Iranian-born photographer Sara Shamsavari uses her camera lens to highlight the individuality and ethnic diversity of veiled women, at an exhibition portraying young Muslim hijab-wearers at the Royal Festival Hall in London.
The event is part of the Women of the World Festival, an international festival which celebrates women’s talents and activism across the world and highlights the challenges they face.
Shamsavari said her exhibition aimed to deliver a positive image of the Islamic veil.
“When I would see these group of people particularly, I’d see people who are young, female and also visibly Muslims, and for all of these reasons, I would assume that they would encounter a lot of prejudice and a lot of misunderstanding, you know just because we live in a judgmental society, and I wanted to show how despite all of that they shine so beautifully,” she said.
The Muslim veil is intended to cover parts of the body that men find sexually attractive, and can include garments that cover the hair, ears and throat and sometimes even the face.
But Shamsavari says that none of this hides the beauty of the hijab, with pieces from her collection showing women covered in colorful headscarves decorated with pins, gold accessories and shiny chains.
She said she wanted to challenge common perceptions of veiled women.
“Often when we see a picture of a woman in a veil in the news, the images that we see more often are connected to some form of war or something political or something negative or something painful and there is like a whole other reality that I guess I see and part of being the artist is to be able to see things differently,” she said.
The images displayed at the exhibition were among 100 other photographs taken by the artist in different parts of London.
Shamsavari said there was more freedom in London towards people's individuality but that there was also a negative association that people from minority groups had to deal with.
“There has been more of a negative feeling towards I guess, Islam in the West, because of the previous events that happened. I find that the young people growing up in that are suffering but the main gist of the work in general is to love one another and to be non-judgmental and to be accepting,” she said.

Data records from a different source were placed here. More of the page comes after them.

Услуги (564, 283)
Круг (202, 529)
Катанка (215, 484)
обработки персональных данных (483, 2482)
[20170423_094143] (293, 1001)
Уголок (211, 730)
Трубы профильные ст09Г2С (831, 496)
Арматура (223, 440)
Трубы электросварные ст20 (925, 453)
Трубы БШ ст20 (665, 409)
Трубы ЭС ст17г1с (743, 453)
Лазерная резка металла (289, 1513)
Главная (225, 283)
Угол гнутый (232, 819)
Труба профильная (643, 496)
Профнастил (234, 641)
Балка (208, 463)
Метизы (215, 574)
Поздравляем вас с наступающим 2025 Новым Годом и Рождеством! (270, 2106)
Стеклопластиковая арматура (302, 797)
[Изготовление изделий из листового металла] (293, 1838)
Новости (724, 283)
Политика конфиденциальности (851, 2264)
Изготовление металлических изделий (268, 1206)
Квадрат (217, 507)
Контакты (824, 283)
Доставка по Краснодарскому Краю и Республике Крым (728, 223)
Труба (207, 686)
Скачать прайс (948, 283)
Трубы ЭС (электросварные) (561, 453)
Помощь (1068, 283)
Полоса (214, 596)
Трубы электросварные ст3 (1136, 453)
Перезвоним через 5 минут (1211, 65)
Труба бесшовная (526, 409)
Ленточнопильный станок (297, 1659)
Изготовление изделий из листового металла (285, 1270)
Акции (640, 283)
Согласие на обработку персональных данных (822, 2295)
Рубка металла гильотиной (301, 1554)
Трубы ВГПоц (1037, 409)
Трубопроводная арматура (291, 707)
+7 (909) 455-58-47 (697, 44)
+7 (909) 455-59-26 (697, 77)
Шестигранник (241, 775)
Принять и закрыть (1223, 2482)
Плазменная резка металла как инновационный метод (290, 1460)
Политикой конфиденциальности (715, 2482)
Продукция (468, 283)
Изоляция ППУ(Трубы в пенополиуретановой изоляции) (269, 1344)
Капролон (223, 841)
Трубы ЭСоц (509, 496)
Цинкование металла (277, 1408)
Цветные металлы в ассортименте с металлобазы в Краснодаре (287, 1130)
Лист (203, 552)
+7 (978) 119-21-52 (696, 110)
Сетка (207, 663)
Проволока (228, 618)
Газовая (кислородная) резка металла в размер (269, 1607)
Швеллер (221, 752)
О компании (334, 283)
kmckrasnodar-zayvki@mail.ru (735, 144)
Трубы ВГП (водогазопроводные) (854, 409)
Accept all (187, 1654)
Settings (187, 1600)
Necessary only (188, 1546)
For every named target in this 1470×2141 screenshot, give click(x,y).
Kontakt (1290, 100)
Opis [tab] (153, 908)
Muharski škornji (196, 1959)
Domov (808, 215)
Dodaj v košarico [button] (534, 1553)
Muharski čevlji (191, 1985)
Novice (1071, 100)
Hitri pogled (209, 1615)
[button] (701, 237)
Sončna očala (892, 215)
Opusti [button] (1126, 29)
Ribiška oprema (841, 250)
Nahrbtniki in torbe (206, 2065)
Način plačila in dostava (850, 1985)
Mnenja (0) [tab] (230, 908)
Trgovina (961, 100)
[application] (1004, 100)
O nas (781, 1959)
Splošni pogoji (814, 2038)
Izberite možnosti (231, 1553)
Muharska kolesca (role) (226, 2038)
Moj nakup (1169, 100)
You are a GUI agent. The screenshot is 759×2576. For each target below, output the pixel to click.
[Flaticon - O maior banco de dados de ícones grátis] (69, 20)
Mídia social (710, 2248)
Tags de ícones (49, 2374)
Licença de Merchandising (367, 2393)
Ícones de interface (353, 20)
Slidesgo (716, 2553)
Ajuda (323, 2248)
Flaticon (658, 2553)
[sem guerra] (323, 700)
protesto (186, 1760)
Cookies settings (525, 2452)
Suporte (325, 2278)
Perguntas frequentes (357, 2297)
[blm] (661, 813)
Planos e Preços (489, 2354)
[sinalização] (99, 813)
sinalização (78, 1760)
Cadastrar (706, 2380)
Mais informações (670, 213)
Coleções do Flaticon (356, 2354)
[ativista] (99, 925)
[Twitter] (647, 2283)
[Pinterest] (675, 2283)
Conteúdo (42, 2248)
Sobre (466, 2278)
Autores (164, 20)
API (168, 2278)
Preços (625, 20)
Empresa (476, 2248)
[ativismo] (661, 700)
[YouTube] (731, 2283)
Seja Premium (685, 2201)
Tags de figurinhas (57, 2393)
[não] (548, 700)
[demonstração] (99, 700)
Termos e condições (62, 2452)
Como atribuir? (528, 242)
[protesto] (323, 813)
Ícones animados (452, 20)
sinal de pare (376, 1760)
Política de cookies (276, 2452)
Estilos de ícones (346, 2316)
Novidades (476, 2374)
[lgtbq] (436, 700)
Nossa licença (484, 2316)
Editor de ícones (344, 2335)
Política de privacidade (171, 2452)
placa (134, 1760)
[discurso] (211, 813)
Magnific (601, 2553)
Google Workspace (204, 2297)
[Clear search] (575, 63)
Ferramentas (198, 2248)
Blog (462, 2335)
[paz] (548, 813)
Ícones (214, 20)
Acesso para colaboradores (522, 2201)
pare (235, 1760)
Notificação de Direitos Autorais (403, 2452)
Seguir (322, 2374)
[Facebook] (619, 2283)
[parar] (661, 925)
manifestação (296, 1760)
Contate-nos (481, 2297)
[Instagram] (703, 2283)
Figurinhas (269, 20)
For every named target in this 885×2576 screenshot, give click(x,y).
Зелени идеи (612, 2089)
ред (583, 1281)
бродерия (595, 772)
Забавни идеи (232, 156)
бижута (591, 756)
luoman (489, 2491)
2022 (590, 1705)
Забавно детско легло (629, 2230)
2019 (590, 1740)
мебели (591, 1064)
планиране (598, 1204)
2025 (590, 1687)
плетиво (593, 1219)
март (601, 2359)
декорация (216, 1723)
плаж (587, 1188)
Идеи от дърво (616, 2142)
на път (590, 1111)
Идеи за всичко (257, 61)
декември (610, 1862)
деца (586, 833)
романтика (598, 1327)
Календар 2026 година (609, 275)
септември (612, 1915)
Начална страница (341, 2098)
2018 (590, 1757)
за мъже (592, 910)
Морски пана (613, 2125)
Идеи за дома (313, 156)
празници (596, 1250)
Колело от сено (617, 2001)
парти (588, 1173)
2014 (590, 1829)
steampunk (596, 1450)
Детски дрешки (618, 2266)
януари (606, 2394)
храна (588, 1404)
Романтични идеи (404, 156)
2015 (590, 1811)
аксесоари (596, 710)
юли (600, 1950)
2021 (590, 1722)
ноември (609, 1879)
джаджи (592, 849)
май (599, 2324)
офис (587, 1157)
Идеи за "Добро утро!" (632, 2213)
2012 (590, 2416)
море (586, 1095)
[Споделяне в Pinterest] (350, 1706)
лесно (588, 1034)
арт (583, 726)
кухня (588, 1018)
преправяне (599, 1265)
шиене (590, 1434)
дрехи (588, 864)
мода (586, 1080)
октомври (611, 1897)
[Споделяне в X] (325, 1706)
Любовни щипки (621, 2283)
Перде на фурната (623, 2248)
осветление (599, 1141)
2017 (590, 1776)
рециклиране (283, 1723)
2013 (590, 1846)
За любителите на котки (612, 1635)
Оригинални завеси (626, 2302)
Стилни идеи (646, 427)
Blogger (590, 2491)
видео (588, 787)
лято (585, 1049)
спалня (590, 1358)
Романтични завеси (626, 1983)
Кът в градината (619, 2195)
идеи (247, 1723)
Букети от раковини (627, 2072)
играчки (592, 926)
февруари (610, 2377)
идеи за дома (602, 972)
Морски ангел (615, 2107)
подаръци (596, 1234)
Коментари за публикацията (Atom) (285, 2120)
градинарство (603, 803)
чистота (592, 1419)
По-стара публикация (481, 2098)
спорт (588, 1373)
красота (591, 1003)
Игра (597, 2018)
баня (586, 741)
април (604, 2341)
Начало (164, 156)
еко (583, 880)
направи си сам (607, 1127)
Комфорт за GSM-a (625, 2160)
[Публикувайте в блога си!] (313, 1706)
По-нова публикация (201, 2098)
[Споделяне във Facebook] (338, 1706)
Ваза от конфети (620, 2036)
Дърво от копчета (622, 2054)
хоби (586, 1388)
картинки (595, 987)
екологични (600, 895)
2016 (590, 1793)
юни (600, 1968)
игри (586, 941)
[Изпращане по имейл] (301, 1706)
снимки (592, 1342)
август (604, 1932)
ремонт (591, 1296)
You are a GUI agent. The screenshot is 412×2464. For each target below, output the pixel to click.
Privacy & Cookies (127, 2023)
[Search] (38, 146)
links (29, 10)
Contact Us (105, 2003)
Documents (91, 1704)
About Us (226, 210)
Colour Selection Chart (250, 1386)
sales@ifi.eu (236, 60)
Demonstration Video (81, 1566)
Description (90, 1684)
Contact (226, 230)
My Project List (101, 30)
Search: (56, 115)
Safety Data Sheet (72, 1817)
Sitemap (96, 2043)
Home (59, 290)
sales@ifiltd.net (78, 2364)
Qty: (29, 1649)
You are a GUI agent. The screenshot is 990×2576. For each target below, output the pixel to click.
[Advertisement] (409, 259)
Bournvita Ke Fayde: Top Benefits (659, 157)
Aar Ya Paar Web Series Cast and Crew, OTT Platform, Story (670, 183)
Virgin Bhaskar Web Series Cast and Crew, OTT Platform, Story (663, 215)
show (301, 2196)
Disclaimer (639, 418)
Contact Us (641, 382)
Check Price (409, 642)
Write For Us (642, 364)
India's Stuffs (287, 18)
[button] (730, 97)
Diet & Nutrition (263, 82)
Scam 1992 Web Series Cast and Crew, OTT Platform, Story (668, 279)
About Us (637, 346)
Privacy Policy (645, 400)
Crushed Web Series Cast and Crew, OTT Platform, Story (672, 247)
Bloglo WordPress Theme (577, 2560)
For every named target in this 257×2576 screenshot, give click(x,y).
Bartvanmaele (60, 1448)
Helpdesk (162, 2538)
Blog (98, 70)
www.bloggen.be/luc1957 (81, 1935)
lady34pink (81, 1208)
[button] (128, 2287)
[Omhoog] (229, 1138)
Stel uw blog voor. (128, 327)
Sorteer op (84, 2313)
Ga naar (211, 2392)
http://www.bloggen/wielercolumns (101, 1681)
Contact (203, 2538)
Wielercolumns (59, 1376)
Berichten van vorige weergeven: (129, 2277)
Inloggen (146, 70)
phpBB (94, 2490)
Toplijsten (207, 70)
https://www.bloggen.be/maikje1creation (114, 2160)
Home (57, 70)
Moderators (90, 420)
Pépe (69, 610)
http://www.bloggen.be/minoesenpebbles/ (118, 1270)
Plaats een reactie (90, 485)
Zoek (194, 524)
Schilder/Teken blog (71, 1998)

“I think that's the main gist and I also think that displacement is happening, is becoming more common place all over the world and because of that it makes it even more important that we learn about each other and that we understand each other and accept each other,” she added.
Visitors to the exhibition said they were impressed.
“I think the exhibition is fantastic because Sara depicts Muslim women wearing the hijab but in their own individual ways, so I actually think that it represents where we are now in the world in terms of modern times because everybody is an individual irrespective of what religion they are,” said designer and marketing director Nneka Onyenakala.
Another visitor, Rayan Cherri, said the images proved that women who wore veils could also be elegant and fashionable.
“It shows something new about the hijab and it encourages those who don’t wear it to consider it, and it also shows the West that there are beautiful hijab styles and that a women can practice her religion and at the same time preserve her happy and elegant look,” said the university student.
International Women's Day started in 1911, when more than a million women and men took part in protests calling for the right for women to vote, hold public office and to be able to work.